Scientists at the California Institute of Technology (Pasadena, California), the Jet Propulsion Laboratory (Pasadena, California), and Caltech's Kavli Nanoscience Institute have sharpened their nano pencils, and they've created nanoscale truss-like structures that mimic the siliceous skeletons of microscopic organisms such as diatoms and radiolaria.[3-5] The lightweight, porous skeletons of these organisms have remarkably higher strength than man-made structures of the same composition.

The Caltech research team fabricated hollow
ceramic scaffolds of the same dimension and hierarchical structure of these skeletons, relying on Griffith's prediction that the smaller pieces would have high strength when combined. The fabricated structures (see image) attained a compressive strength of 1.75 GPa without failure, even after many deformation cycles, and their experiments showed that this approach can be used to create lightweight, damage-tolerant, engineering materials.[3]

Figure captionThree-dimensional, hollow nanotruss with tessellated octahedral geometry, fabricated from titanium nitride.

Each
unit cell is about ten micrometers, and the diameter of each strut is less than one micrometer.

(
Caltech image by Dongchan Jang and Lucas Meza.)

The structures, like their
bio-inspired counterparts, are more than 85% air.[4] The structure is comprised of repeating octahedral unit cells, which mimics the periodic lattice structure of diatoms.[4] Says Julia R. Greer, professor of materials science and mechanics at Caltech and project leader,
"Inspired, in part, by hard biological materials and by earlier work... we designed architectures with building blocks that are less than five microns long, meaning that they are not resolvable by the human eye... Constructing these architectures out of materials with nanometer dimensions has enabled us to decouple the materials' strength from their density and to fabricate so-called structural metamaterials which are very stiff yet extremely lightweight."[4]
To fabricate these structures, the research team formed a three-dimensional
polymer lattice by two-photon lithography. This polymer lattice was coated with thin layers of titanium nitride (TiN), and the polymer core was removed, leaving the TiN ceramic nanolattice. The hollow struts had wall thickness of 75 nanometers or less.[4]
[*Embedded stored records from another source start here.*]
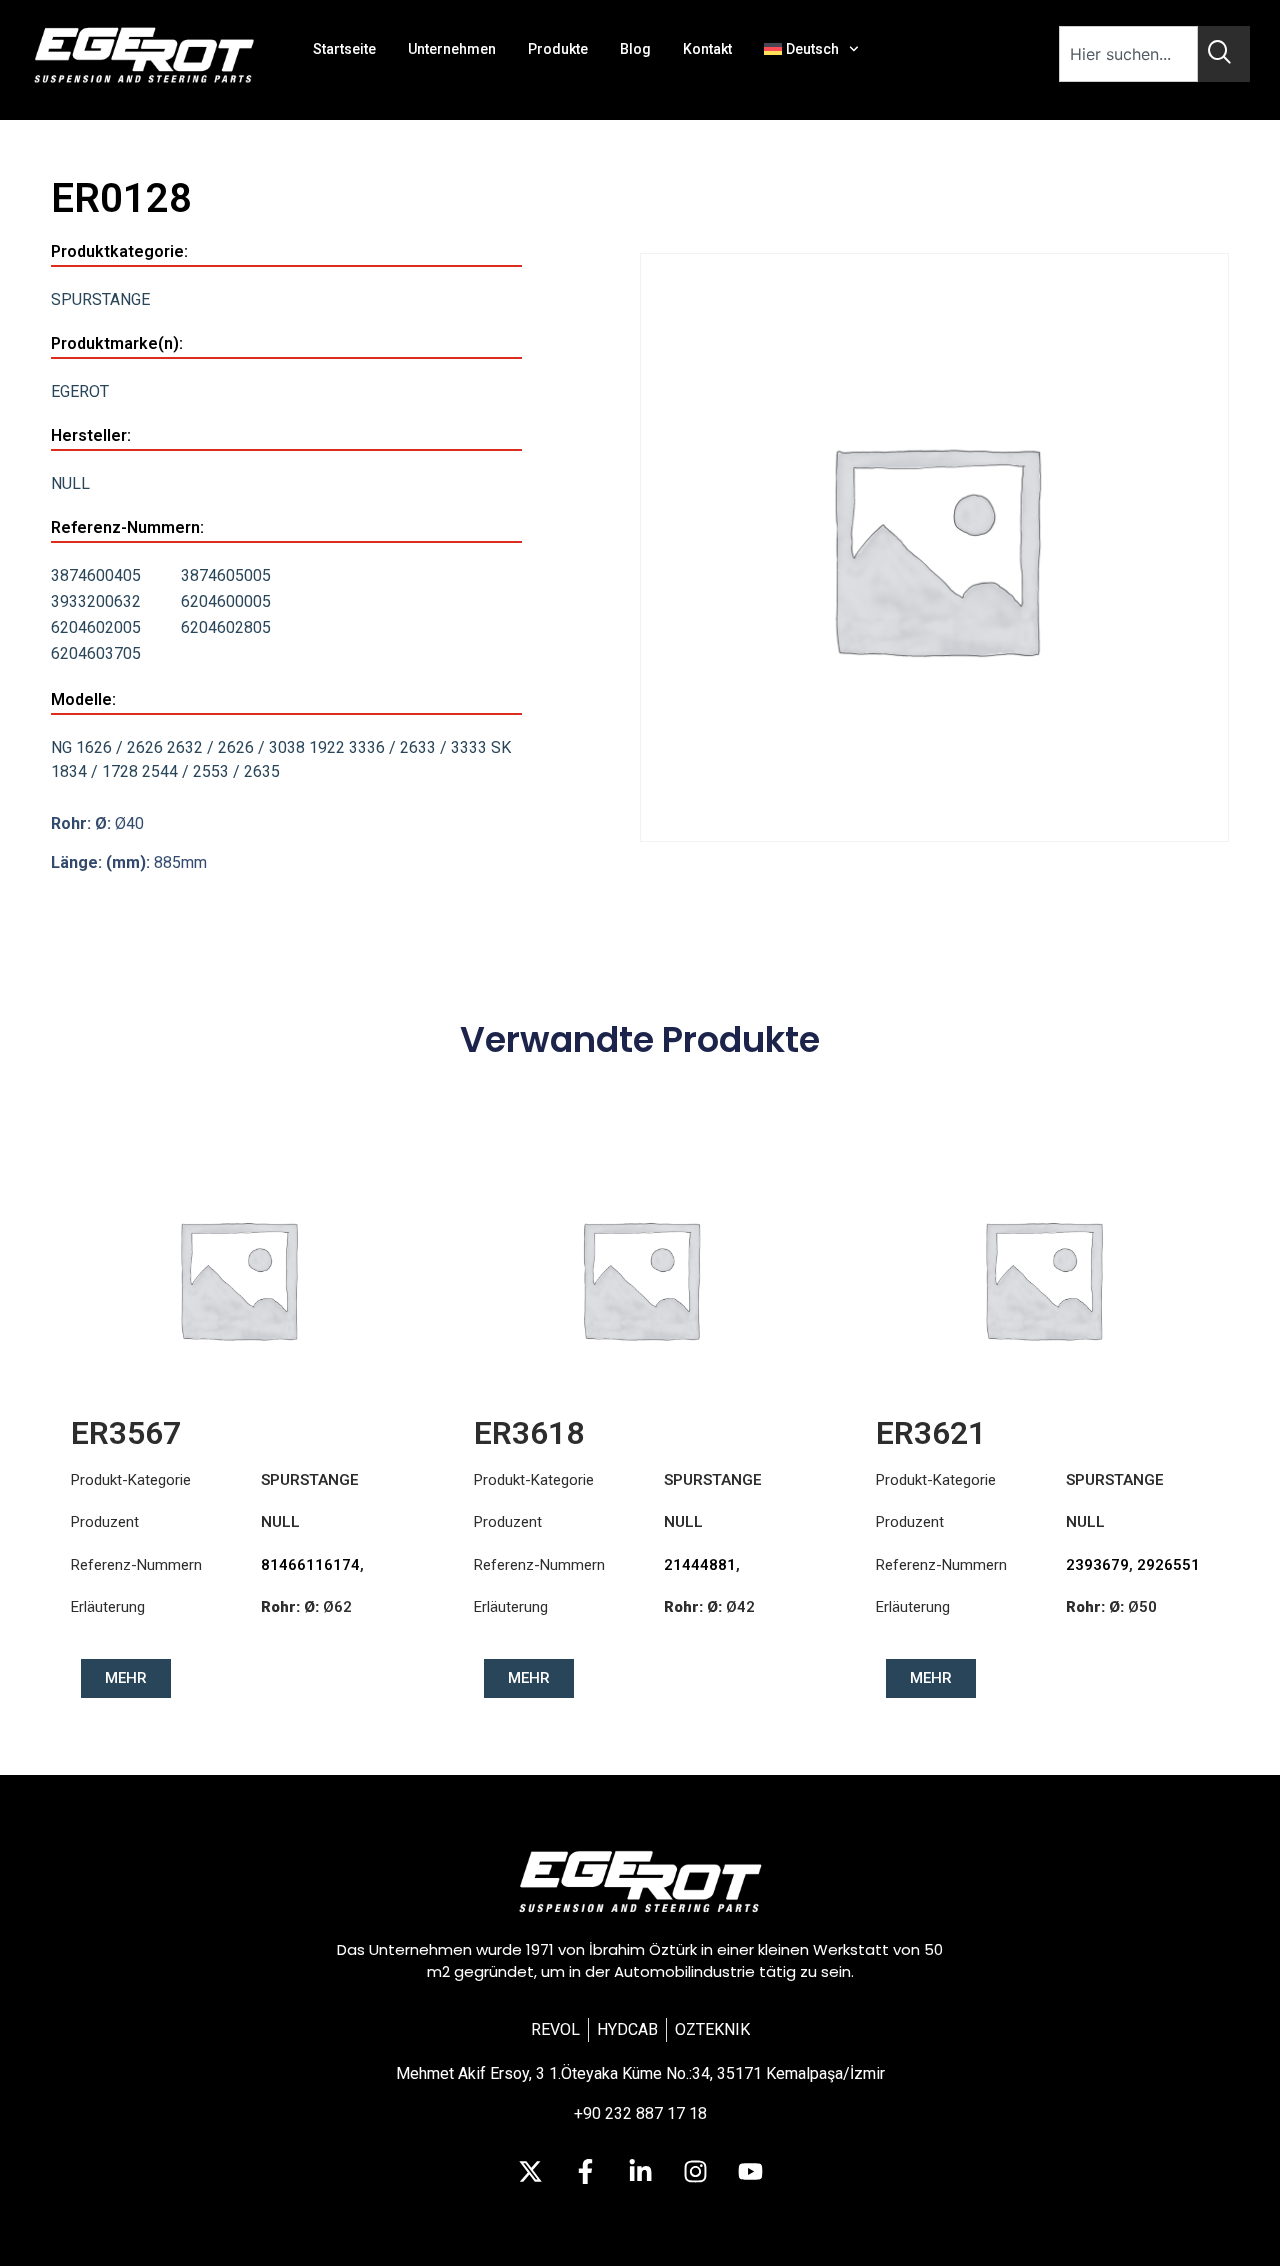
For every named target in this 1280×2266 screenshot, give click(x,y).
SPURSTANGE (100, 299)
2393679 (1097, 1565)
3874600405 (96, 575)
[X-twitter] (530, 2171)
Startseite (344, 49)
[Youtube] (750, 2171)
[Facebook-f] (585, 2171)
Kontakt (707, 49)
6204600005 (226, 601)
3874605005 (226, 575)
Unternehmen (452, 49)
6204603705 (96, 653)
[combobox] (1128, 54)
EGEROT (80, 391)
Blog (635, 49)
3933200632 (96, 601)
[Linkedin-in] (640, 2171)
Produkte (558, 49)
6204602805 (226, 627)
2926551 (1168, 1565)
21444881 (700, 1565)
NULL (70, 483)
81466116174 (310, 1565)
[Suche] (1224, 54)
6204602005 (96, 627)
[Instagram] (695, 2171)
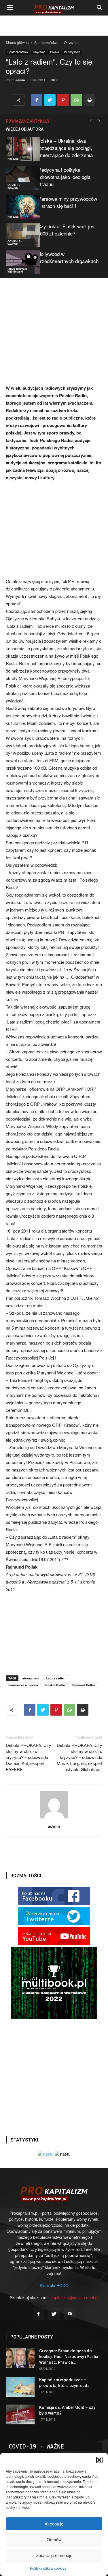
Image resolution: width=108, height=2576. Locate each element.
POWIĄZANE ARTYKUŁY (28, 121)
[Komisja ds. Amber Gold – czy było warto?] (20, 2414)
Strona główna (17, 42)
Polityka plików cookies (48, 2568)
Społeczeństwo (46, 42)
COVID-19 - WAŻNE (14, 186)
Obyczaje (71, 42)
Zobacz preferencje (54, 2555)
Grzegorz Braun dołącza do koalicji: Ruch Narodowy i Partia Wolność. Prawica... (68, 2357)
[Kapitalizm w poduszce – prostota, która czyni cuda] (20, 2387)
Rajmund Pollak (83, 1685)
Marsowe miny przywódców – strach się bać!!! (67, 202)
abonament (30, 1678)
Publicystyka (72, 52)
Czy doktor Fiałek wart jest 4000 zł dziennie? (66, 230)
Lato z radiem (56, 1678)
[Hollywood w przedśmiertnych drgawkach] (20, 262)
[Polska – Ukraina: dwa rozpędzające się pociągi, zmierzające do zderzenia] (20, 149)
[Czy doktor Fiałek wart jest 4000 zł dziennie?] (20, 235)
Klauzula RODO (54, 2285)
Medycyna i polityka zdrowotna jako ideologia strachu (63, 177)
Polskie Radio (54, 1685)
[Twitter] (54, 2314)
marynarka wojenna (23, 1685)
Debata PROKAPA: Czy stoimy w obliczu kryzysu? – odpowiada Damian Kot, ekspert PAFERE (28, 1757)
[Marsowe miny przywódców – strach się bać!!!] (20, 207)
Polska (54, 52)
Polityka (13, 159)
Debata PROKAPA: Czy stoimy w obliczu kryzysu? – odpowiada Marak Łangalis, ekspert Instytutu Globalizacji (79, 1757)
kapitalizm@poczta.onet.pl (74, 2297)
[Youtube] (69, 2314)
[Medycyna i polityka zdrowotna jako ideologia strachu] (20, 178)
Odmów (54, 2539)
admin (20, 80)
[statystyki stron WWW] (46, 2154)
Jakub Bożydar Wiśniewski (17, 270)
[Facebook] (38, 2314)
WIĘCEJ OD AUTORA (24, 129)
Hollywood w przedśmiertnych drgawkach (67, 257)
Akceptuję (54, 2524)
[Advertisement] (54, 25)
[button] (99, 2460)
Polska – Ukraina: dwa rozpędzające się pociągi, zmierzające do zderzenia (65, 148)
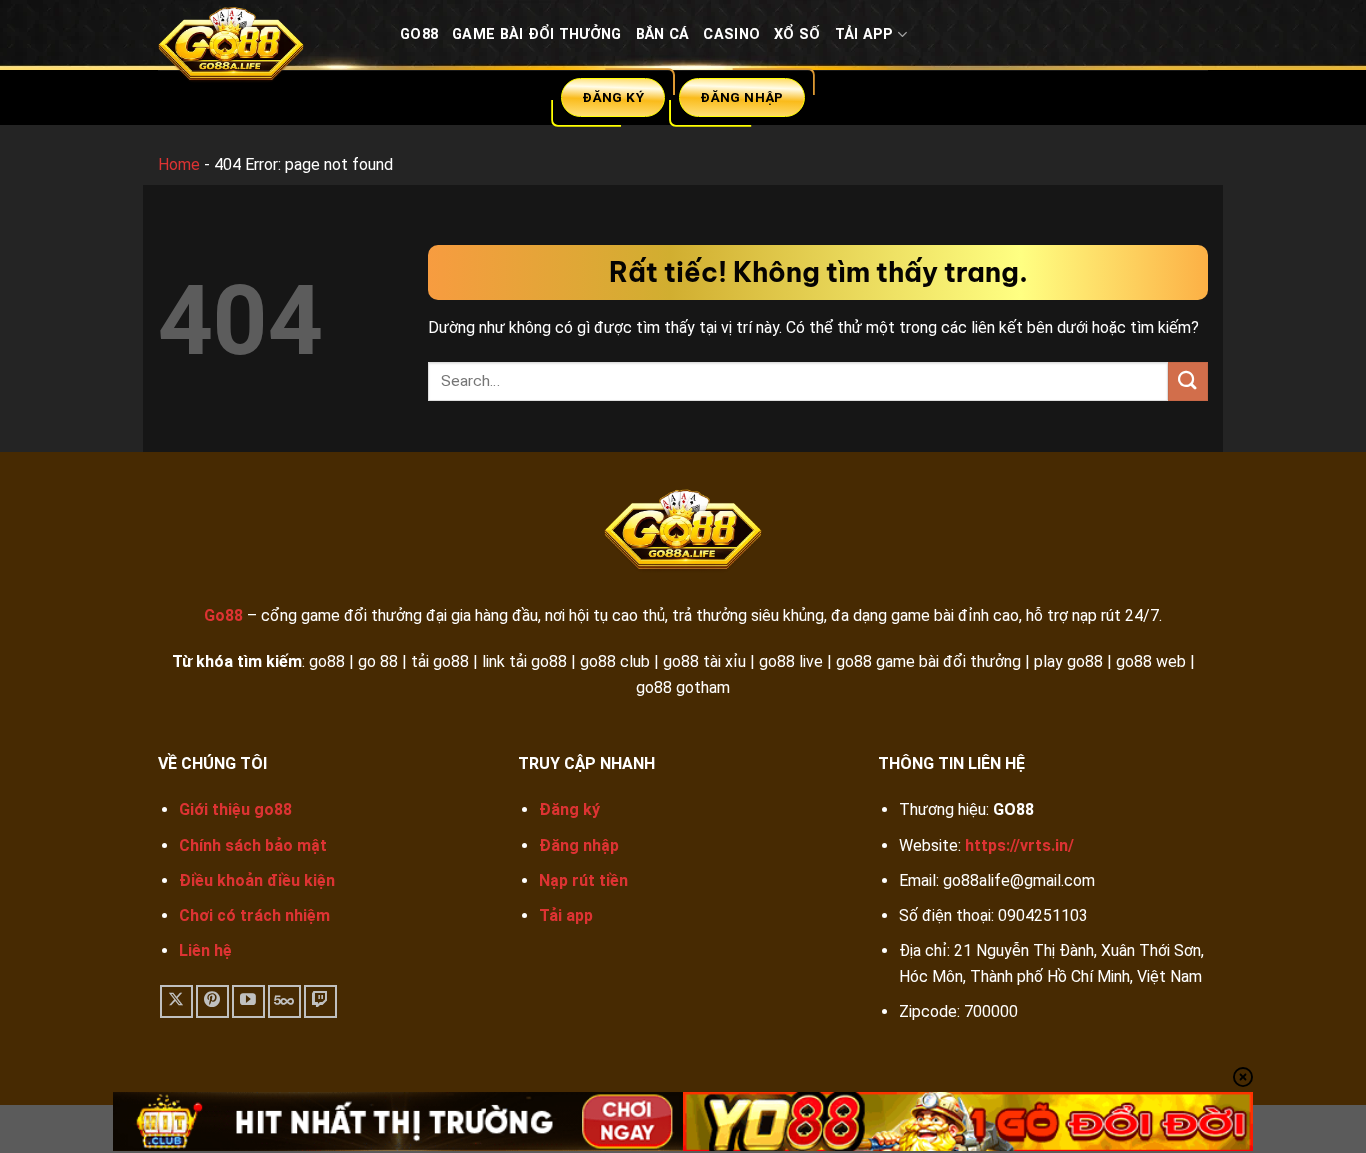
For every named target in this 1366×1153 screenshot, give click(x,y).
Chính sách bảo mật (253, 845)
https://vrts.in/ (1019, 845)
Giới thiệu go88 (235, 809)
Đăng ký (569, 809)
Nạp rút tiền (583, 880)
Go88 (419, 34)
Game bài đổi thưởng (536, 34)
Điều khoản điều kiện (257, 880)
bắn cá (663, 34)
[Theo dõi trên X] (176, 1001)
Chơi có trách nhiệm (254, 915)
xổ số (797, 34)
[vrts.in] (264, 48)
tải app (864, 34)
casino (731, 34)
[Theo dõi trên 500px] (284, 1001)
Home (179, 164)
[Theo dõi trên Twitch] (320, 1001)
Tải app (566, 915)
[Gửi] (1188, 381)
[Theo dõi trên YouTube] (248, 1001)
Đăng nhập (579, 845)
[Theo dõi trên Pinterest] (212, 1001)
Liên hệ (205, 950)
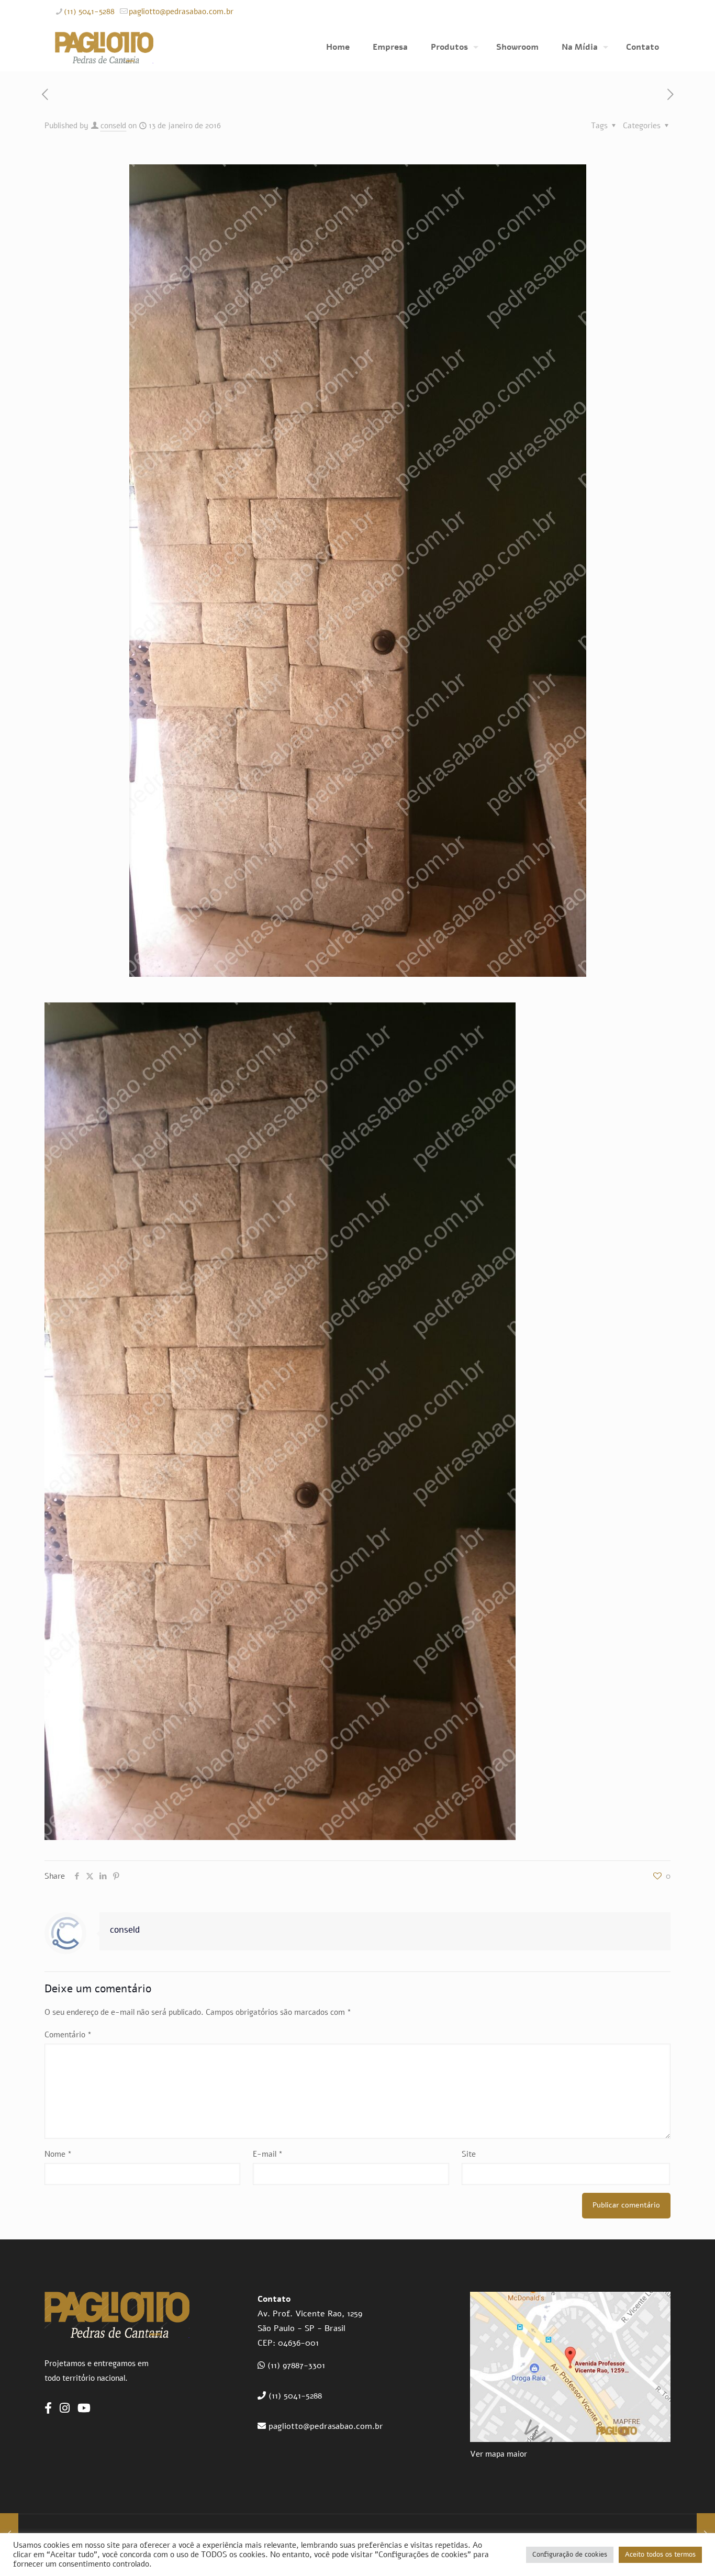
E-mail (268, 2154)
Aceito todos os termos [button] (660, 2554)
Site (469, 2154)
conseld (113, 125)
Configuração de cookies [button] (569, 2554)
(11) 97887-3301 (296, 2365)
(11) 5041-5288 (89, 11)
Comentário (68, 2034)
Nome (58, 2154)
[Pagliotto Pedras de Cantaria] (104, 47)
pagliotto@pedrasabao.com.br (181, 11)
The research team has fabricated structures as large as a one-
millimeter cube.[4] They've also substituted gold for the TiN. Says Greer, "Basically, once you've created the scaffold, you can use whatever technique will allow you to deposit a uniform layer of material on top of it."[4]

Such bio-inspired structures have great potential. Nanoscale metals can be fifty times stronger than their bulk, and the mechanical character of some
amorphous materials changes from brittle to ductile. This process can be used to produce mechanically strong nanoscale batteries and implantable biomedical devices.[4] The research was funded by DARPA's Materials with Controlled Microstructural Architecture program, and the Army Research Office.[4]

References:

  1. A.A. Griffith, A. A. (1921), "The phenomena of rupture and flow in solids," Philosophical Transactions of the Royal Society of London, vol. A221 (1921), pp. 163–198. Available here, also.
  2. The Greatest Moments in Materials Science and Engineering, The Top 50 Moments in History, The Minerals, Metals & Materials Society (TMS).
  3. Dongchan Jang, Lucas R. Meza, Frank Greer and Julia R. Greer, "Fabrication and deformation of three-dimensional hollow ceramic nanostructures," Nature Materials, September 1, 2013, doi:10.1038/nmat3738.
  4. Kimm Fesenmaier, "Made-to-Order Materials - Caltech engineers focus on the nano to create strong, lightweight materials," California Institute of Technology Press Release, September 5, 2013
  5. Supplementary video for ref. 1. Uniaxial compression test on a unit cell of the octahedral titanium nitride nanotruss at five times the actual speed.